According to the Courier Mail in the shoot, done on an athletics track in her electorate of Adelaide, the 32-year-old minister,“…sports a pair of killer $1,790 Gucci heels and a curve-hugging $695 leather Karen Millen dress and looks more like a runway model than a Member of Parliament.”
“I really enjoyed it!” she said of the experience. “I didn’t think it would be so much fun – I didn’t want it to stop.”
Advertisement
Celebrity magazine, Grazia, had approached Ellis to model for its annual "Body Image Special". They thought she would say no. She gave an “enthusiastic yes.”
Grazia tells us Ellis was voted the sexiest MP by her male colleagues and recently “chuckled” when invited to pose for lads mag Zoo.
Ellis said her reason for modelling for Grazia was to “spark a debate on body image” (she said similar when posing in a bikini for The Daily Telegraph not too long ago). She wanted to draw attention to the results of the body image survey in Grazia. But something just doesn’t sit right.
When Ellis was asked whether or not her images were airbrushed, she dodged the question, replying that she had made her views about airbrushing “clear” to the magazine editors.
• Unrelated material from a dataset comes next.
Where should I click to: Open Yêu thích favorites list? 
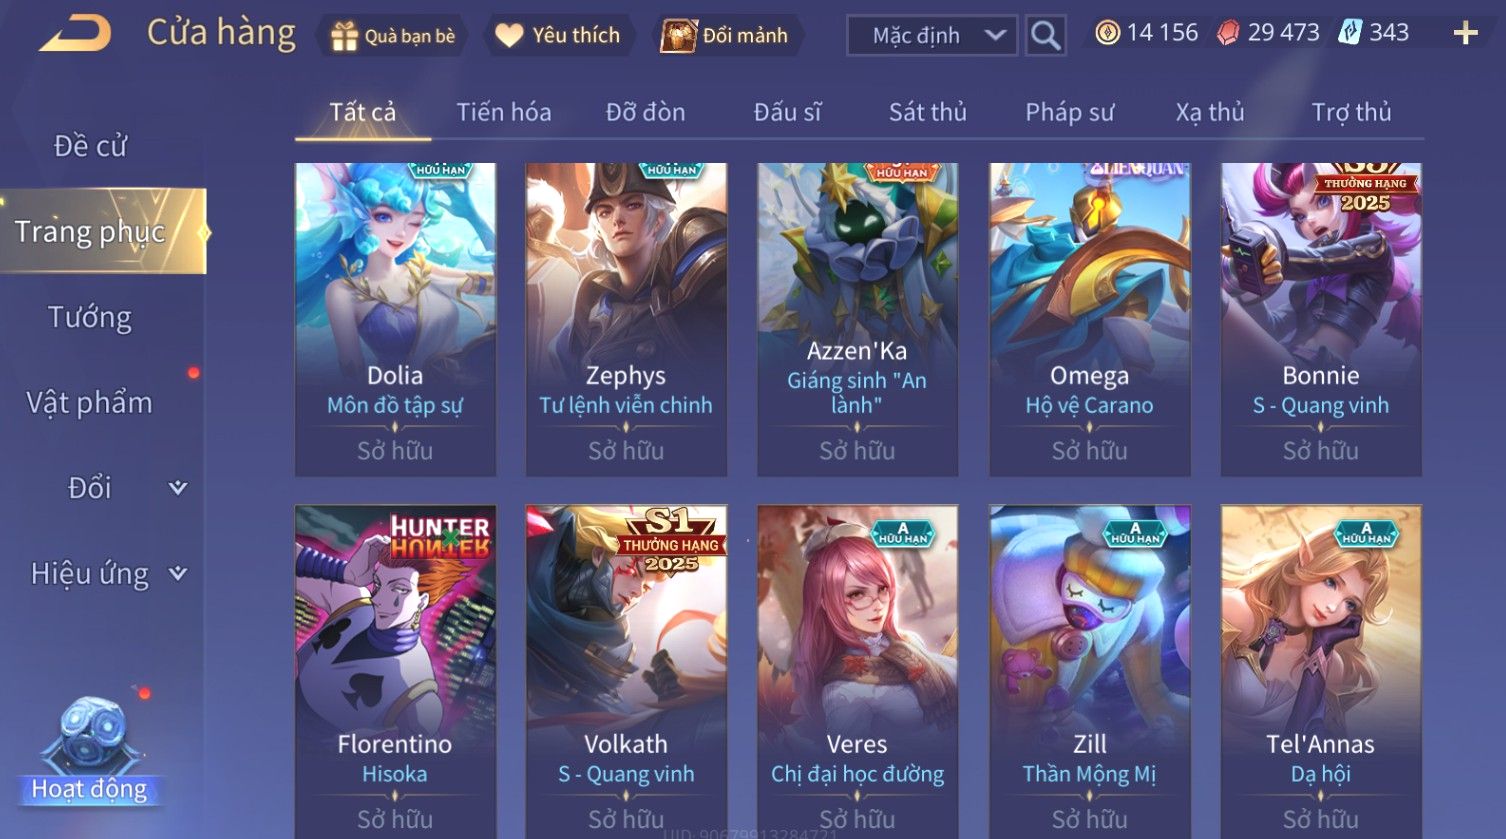[x=560, y=36]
Ellis avoided disclosing whether or not the images were airbrushed, yet disclosure of airbrushed images was one of the key recommendations put forward by the National Advisory Board on Body Image – a board Ellis initiated.
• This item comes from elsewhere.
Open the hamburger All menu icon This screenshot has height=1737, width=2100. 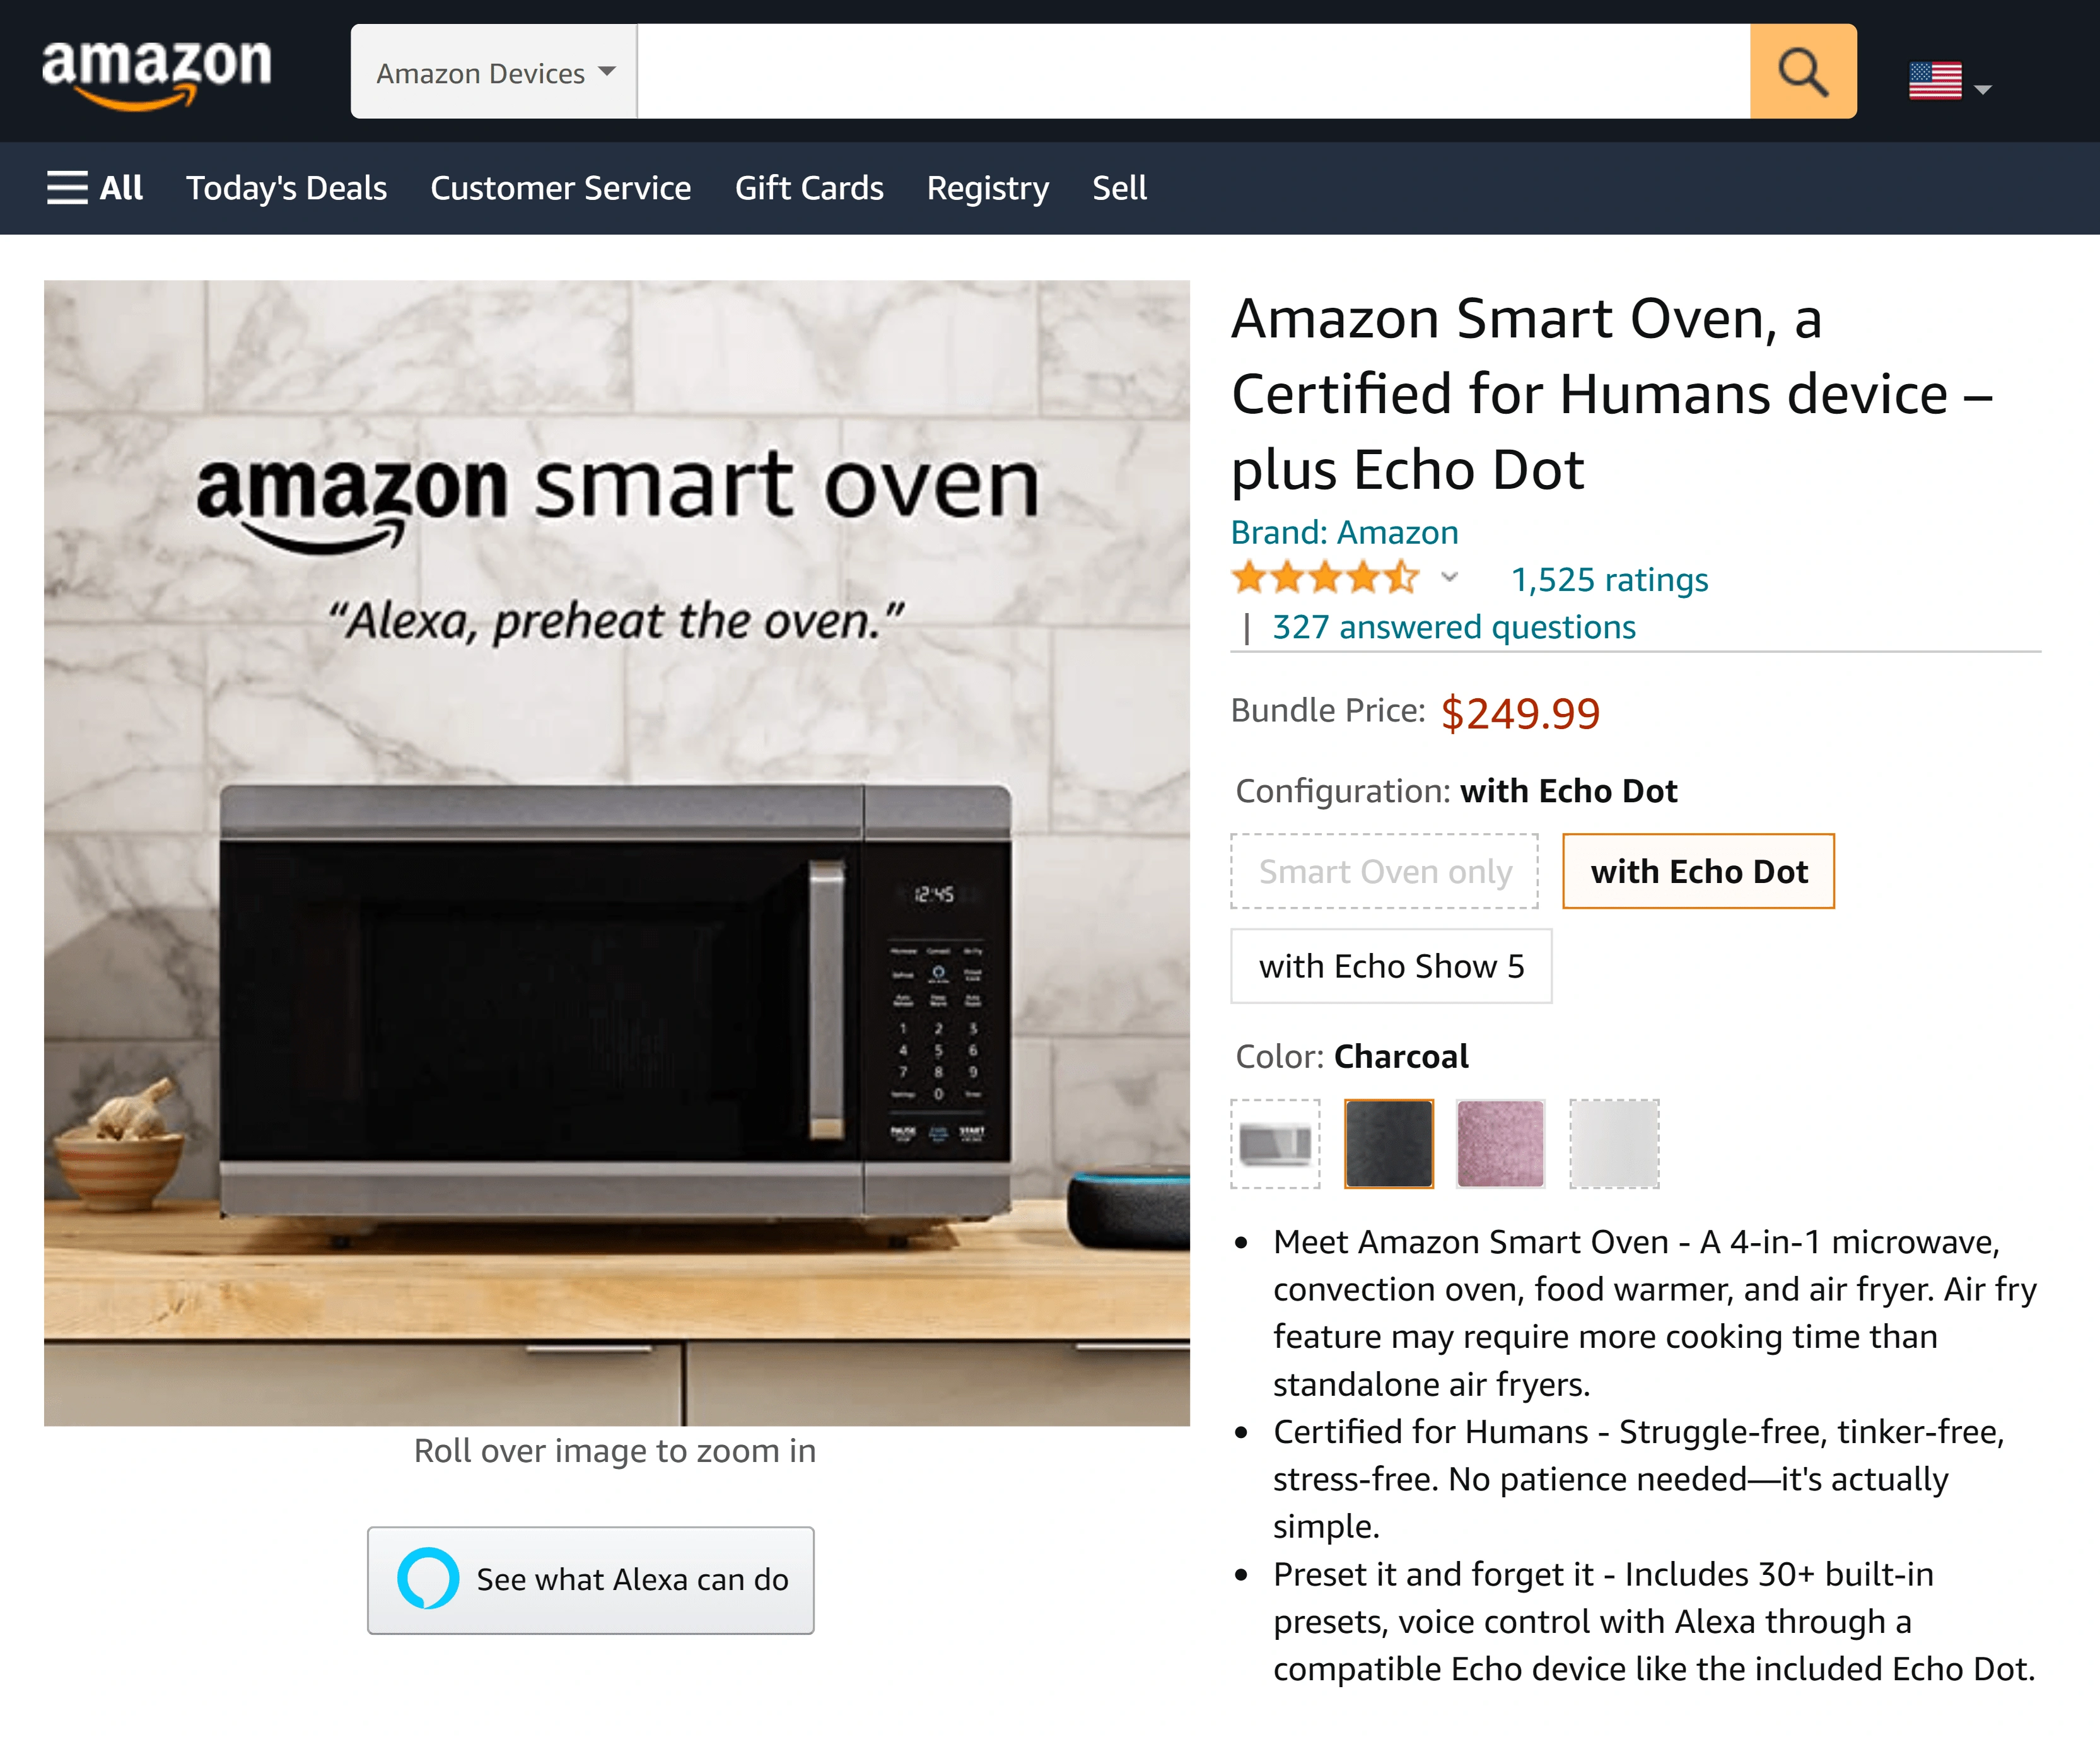point(67,187)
Flipping through the magazine, it’s hard to understand how Grazia’s editors could possibly think they were doing women any body image favours – and harder to understand why Ellis would want to
support a magazine like this.
The cover itself shouts “Jen: You voted her BEST BODY. Posh: You voted her TOO THIN. Beyonce: You voted her KEEPING CURVY COOL.” On page 16, four female celebrities are lined up side-by-side, each with numbers scrawled across their image – indicating the percentage of readers who approve of their bodies. Beyonce scores a lousy 13%.
Advertisement
Yet when discussing the results of the body image survey, the headline of the article screams “Why are we our own worst enemies? 71% of [women] judge other women based on their bodies” as though it was oblivious to fact that it actively promotes women monitoring and surveying other women’s bodies.
In her opening editorial, Editor-in-Chief Alison Veness-McGourty announces that “curves are back” and that women should rush out to buy pencil skirts so they won’t have to be “endlessly watching [their] weight.” Yet the top four out of five most popular articles listed on Grazia’s website focus on dieting. fad dieting. Dieting to make you “thin by Friday.”
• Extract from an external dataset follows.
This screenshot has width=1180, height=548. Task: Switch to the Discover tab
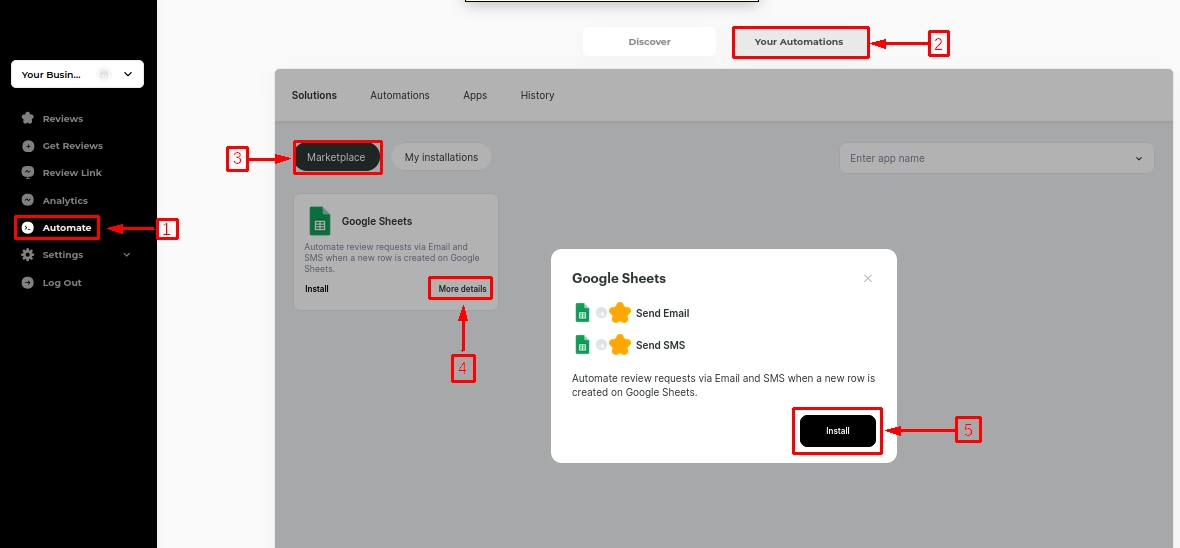point(649,42)
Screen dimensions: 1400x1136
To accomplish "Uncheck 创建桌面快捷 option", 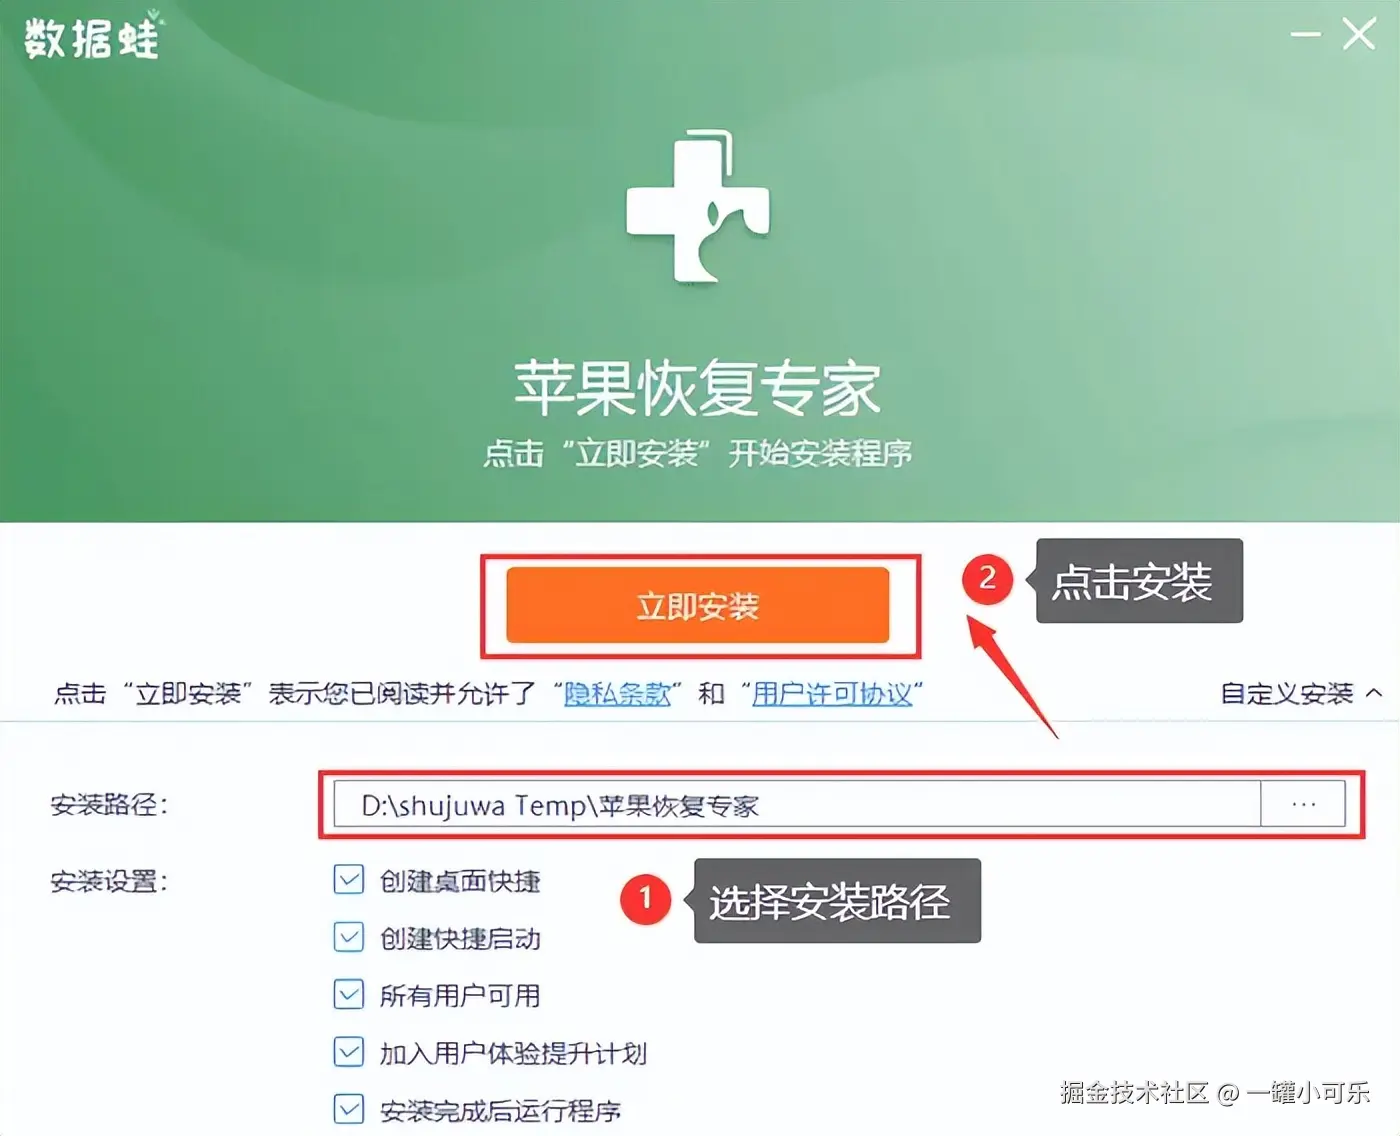I will click(348, 880).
Throughout the ‘Body Image Special’, article after article features celebrities talking about why they loathe their bodies. Sienna Miller confesses that she is “all in favour of airbrushing” and that in ten years time she will “probably be stuffed full of botox and fillers … with fake lips!” How is this supposed to be empowering?
Discuss in our Forums
See what other readers are saying about this article!
Click here to read & post comments.
107 posts so far.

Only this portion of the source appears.